* _Given instruction_: How many of the lines below contain the word "checkbox"? Reply with the number alone.
--
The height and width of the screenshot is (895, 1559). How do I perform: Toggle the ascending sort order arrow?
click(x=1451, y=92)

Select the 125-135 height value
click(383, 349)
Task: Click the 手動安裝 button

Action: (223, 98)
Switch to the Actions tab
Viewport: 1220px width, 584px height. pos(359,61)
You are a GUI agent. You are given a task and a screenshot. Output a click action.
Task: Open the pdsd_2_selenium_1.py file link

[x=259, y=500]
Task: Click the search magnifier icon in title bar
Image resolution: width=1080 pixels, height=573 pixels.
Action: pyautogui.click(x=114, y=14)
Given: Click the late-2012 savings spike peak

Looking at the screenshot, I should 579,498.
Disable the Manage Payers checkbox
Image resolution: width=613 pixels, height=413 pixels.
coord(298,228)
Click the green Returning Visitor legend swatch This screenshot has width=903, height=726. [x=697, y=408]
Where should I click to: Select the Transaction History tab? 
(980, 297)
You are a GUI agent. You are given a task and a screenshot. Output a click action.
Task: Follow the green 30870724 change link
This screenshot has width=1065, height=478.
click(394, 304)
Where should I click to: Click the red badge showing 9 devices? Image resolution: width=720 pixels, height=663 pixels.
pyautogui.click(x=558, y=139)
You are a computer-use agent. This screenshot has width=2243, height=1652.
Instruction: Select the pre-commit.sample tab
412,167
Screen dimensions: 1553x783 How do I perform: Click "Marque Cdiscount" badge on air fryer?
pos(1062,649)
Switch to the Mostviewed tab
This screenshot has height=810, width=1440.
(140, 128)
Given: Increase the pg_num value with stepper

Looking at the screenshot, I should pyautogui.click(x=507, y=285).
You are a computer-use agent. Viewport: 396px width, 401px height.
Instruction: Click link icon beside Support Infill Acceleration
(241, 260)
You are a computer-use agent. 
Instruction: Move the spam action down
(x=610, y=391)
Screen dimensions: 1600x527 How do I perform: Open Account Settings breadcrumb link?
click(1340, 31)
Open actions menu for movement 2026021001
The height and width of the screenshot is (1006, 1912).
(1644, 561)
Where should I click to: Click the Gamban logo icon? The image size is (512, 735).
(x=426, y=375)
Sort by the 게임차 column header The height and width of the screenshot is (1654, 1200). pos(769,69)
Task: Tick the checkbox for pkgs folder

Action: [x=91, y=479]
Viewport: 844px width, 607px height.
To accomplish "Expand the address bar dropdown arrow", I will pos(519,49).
--
* _Output of the task_: 2